Task item: Give back every line of the data, word for word.

Entries taken from a collection:
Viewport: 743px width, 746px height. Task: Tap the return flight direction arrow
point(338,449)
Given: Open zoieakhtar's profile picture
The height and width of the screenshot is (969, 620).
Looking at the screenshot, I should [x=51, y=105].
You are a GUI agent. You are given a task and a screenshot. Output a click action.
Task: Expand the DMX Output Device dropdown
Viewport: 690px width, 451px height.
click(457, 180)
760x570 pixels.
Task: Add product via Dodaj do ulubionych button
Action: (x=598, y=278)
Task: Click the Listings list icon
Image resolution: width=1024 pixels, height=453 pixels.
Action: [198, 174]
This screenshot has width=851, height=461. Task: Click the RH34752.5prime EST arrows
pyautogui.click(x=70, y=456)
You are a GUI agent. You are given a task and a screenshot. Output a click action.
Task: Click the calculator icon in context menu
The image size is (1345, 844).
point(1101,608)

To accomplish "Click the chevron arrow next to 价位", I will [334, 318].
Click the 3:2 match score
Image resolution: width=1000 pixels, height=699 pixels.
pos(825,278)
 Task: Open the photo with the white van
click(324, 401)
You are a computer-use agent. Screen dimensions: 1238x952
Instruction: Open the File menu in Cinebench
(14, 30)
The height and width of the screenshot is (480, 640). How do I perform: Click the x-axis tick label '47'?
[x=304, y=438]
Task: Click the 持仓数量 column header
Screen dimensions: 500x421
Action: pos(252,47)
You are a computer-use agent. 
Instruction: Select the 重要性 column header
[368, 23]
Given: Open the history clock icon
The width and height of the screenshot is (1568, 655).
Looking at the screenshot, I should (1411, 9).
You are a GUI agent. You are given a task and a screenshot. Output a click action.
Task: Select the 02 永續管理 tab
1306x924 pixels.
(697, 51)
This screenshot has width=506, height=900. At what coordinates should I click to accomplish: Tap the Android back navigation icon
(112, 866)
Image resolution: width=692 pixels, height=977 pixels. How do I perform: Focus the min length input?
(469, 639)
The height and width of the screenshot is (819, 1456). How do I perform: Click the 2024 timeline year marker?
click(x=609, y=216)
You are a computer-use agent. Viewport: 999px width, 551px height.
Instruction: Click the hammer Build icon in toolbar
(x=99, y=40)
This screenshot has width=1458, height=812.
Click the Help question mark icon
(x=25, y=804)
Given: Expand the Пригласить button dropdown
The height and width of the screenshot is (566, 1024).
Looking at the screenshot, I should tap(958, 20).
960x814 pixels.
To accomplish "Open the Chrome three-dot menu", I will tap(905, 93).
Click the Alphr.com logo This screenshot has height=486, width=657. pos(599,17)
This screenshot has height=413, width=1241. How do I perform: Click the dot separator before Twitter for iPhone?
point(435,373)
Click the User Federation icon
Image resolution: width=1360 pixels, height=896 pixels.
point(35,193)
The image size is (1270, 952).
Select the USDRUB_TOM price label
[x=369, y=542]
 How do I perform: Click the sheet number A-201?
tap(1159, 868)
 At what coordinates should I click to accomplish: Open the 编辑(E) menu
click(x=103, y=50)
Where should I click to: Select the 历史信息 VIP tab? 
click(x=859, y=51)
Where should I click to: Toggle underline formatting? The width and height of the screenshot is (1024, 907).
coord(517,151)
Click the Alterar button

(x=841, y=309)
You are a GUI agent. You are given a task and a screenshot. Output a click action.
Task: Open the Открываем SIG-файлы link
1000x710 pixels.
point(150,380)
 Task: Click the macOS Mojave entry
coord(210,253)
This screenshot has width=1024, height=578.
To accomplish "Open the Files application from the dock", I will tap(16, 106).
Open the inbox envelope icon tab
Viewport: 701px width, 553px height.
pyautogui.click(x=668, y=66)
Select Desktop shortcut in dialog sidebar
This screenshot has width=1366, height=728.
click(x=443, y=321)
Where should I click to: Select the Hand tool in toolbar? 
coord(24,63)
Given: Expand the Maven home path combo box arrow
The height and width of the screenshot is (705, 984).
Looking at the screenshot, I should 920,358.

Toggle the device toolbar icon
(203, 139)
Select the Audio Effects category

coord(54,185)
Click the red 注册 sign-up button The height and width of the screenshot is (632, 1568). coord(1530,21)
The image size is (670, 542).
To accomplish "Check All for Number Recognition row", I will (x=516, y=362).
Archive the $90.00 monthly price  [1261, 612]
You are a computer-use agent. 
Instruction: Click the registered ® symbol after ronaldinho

Written response:
Viewport: 743px width, 746px height. Task: Tap the return flight direction arrow
point(338,449)
Given: Open zoieakhtar's profile picture
The height and width of the screenshot is (969, 620).
Looking at the screenshot, I should [x=51, y=105].
You are a GUI agent. You are given a task and a screenshot. Output a click action.
Task: Expand the DMX Output Device dropdown
Viewport: 690px width, 451px height.
click(457, 180)
760x570 pixels.
Task: Add product via Dodaj do ulubionych button
Action: (x=598, y=278)
Task: Click the Listings list icon
Image resolution: width=1024 pixels, height=453 pixels.
Action: [198, 174]
This screenshot has width=851, height=461. Task: Click the RH34752.5prime EST arrows
pyautogui.click(x=70, y=456)
You are a GUI agent. You are given a task and a screenshot. Output a click action.
Task: Click the calculator icon in context menu
The image size is (1345, 844).
point(1101,608)

To accomplish "Click the chevron arrow next to 价位", I will [334, 318].
Click the 3:2 match score
Image resolution: width=1000 pixels, height=699 pixels.
pos(825,278)
 Task: Open the photo with the white van
click(324, 401)
You are a computer-use agent. Screen dimensions: 1238x952
Instruction: Open the File menu in Cinebench
(14, 30)
The height and width of the screenshot is (480, 640). How do I perform: Click the x-axis tick label '47'?
[x=304, y=438]
Task: Click the 持仓数量 column header
Screen dimensions: 500x421
Action: pos(252,47)
You are a computer-use agent. 
Instruction: Select the 重要性 column header
[368, 23]
Given: Open the history clock icon
The width and height of the screenshot is (1568, 655).
Looking at the screenshot, I should (1411, 9).
You are a GUI agent. You are given a task and a screenshot. Output a click action.
Task: Select the 02 永續管理 tab
1306x924 pixels.
(697, 51)
This screenshot has width=506, height=900. At what coordinates should I click to accomplish: Tap the Android back navigation icon
(112, 866)
Image resolution: width=692 pixels, height=977 pixels. How do I perform: Focus the min length input?
(469, 639)
The height and width of the screenshot is (819, 1456). How do I perform: Click the 2024 timeline year marker?
click(x=609, y=216)
You are a computer-use agent. Viewport: 999px width, 551px height.
Instruction: Click the hammer Build icon in toolbar
(x=99, y=40)
This screenshot has width=1458, height=812.
Click the Help question mark icon
(x=25, y=804)
Given: Expand the Пригласить button dropdown
The height and width of the screenshot is (566, 1024).
Looking at the screenshot, I should tap(958, 20).
960x814 pixels.
To accomplish "Open the Chrome three-dot menu", I will tap(905, 93).
Click the Alphr.com logo This screenshot has height=486, width=657. pos(599,17)
This screenshot has height=413, width=1241. How do I perform: Click the dot separator before Twitter for iPhone?
point(435,373)
Click the User Federation icon
Image resolution: width=1360 pixels, height=896 pixels.
point(35,193)
The image size is (1270, 952).
Select the USDRUB_TOM price label
[x=369, y=542]
 How do I perform: Click the sheet number A-201?
tap(1159, 868)
 At what coordinates should I click to accomplish: Open the 编辑(E) menu
click(x=103, y=50)
Where should I click to: Select the 历史信息 VIP tab? 
click(x=859, y=51)
Where should I click to: Toggle underline formatting? The width and height of the screenshot is (1024, 907).
coord(517,151)
Click the Alterar button

(x=841, y=309)
You are a GUI agent. You are given a task and a screenshot. Output a click action.
Task: Open the Открываем SIG-файлы link
1000x710 pixels.
point(150,380)
 Task: Click the macOS Mojave entry
coord(210,253)
This screenshot has width=1024, height=578.
To accomplish "Open the Files application from the dock", I will tap(16, 106).
Open the inbox envelope icon tab
Viewport: 701px width, 553px height.
pyautogui.click(x=668, y=66)
Select Desktop shortcut in dialog sidebar
This screenshot has width=1366, height=728.
click(x=443, y=321)
Where should I click to: Select the Hand tool in toolbar? 
coord(24,63)
Given: Expand the Maven home path combo box arrow
The height and width of the screenshot is (705, 984).
Looking at the screenshot, I should 920,358.

Toggle the device toolbar icon
(203, 139)
Select the Audio Effects category

coord(54,185)
Click the red 注册 sign-up button The height and width of the screenshot is (632, 1568). coord(1530,21)
The image size is (670, 542).
To accomplish "Check All for Number Recognition row", I will (x=516, y=362).
Archive the $90.00 monthly price  [1261, 612]
You are a computer-use agent. 
Instruction: Click the registered ® symbol after ronaldinho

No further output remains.